Yemeni CHILDREN were en route from picnic WHEN a SAUDI-LED airstrike hit

‘SCORES KILLED, EVEN MORE INJURED, MOST UNDER THE AGE OF 10,’ REPORTS RED CROSS

- Josie ensor in Sanaa, Yemen

The bus had been travelling through a busy market in Dahyan district, in northern Yemen, a rebel stronghold.

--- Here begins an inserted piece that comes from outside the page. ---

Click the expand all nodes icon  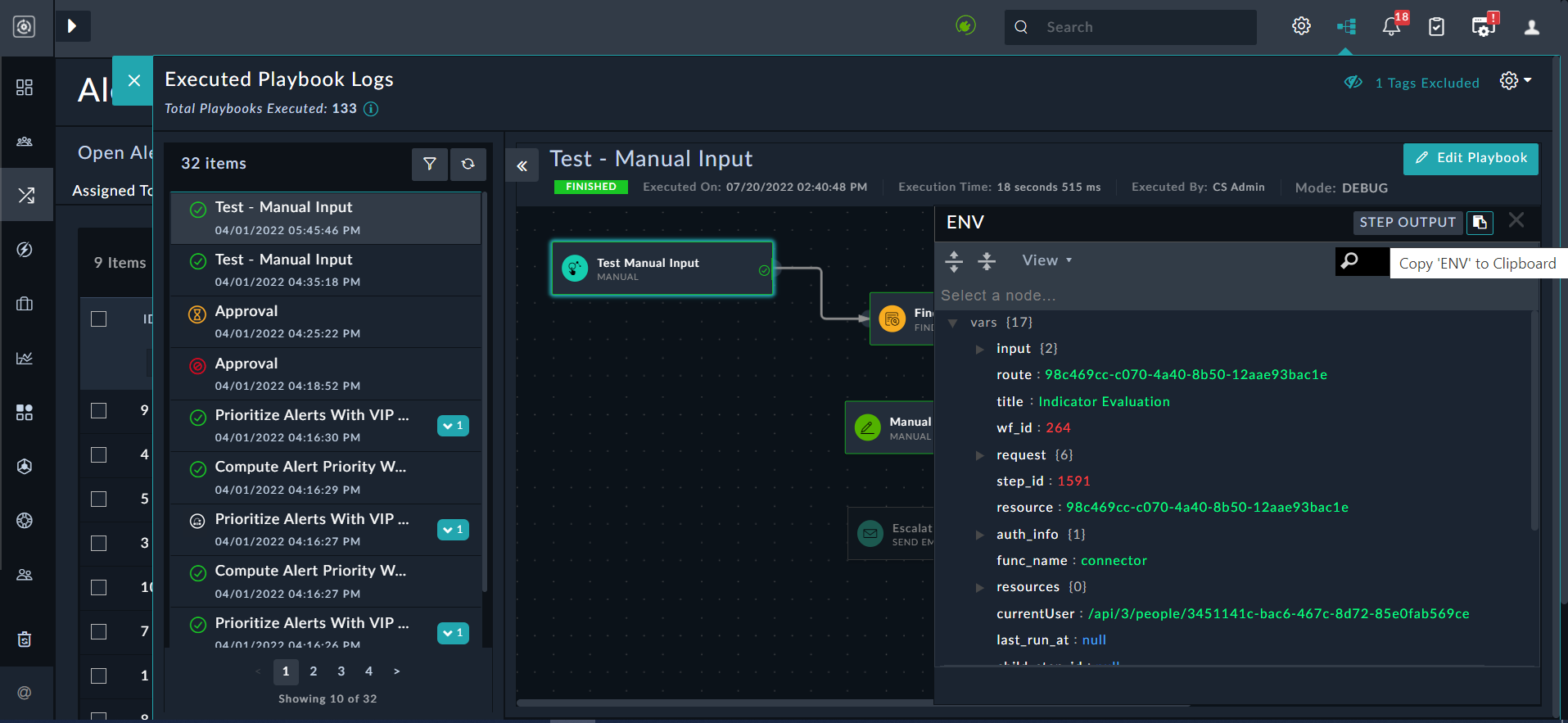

It was Thursday afternoon and the bus carrying children was heading back from a picnic when the driver stopped to get a drink, according to Save the Children.

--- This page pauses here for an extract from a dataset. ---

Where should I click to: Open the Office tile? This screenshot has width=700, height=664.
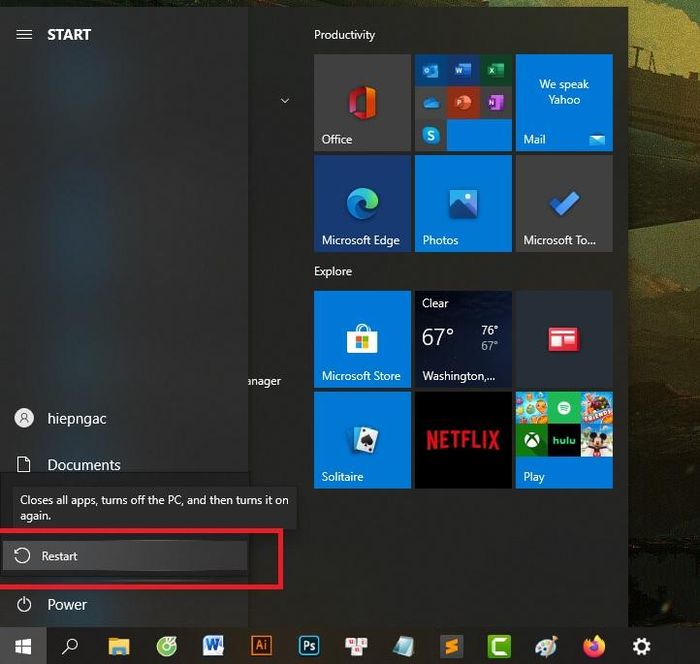pos(362,103)
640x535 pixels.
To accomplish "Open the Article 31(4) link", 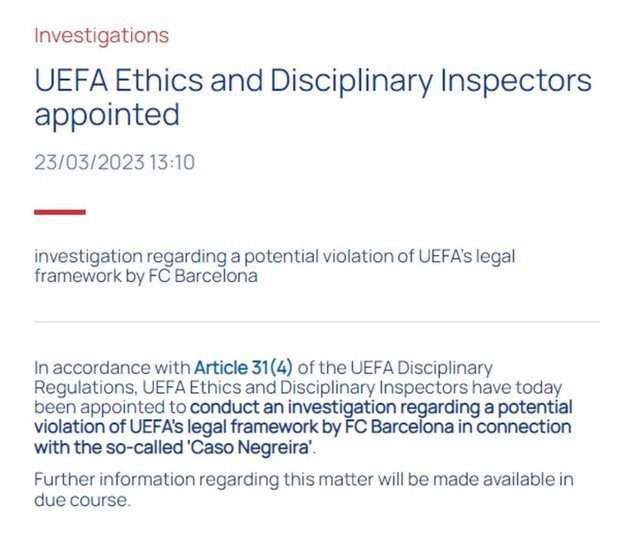I will (x=243, y=367).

It was at that moment when an airstrike by the Saudi-led coalition fighting the Shiite rebels hit, killing at least 50 people and wounding 77, according to rebel Health Ministry figures.

“Scores killed, even more injured, most under the age of 10,” Johannes Bruwer, head of delegation for the Internatio­nal Committee for the Red Cross in Yemen, stated in a Twitter post.

The Saudi-led coalition, meanwhile, insisted it was a “legitimate military action” against the rebels, known as Houthis, who had fired a missile at the kingdom’s south, killing one person and wounding 11 others.

In the aftermath of Thursday’s attack, Yemen’s rebel-run Al Masirah TV aired dramatic images of wounded children, their clothes and schoolbags covered with blood as they lay on hospital stretchers. The Red Cross said on Twitter that its team at an ICRCsuppor­ted hospital in Saada received the bodies of 29 children, all under 15 years old. It also received 48 wounded people, including 30 children, it said.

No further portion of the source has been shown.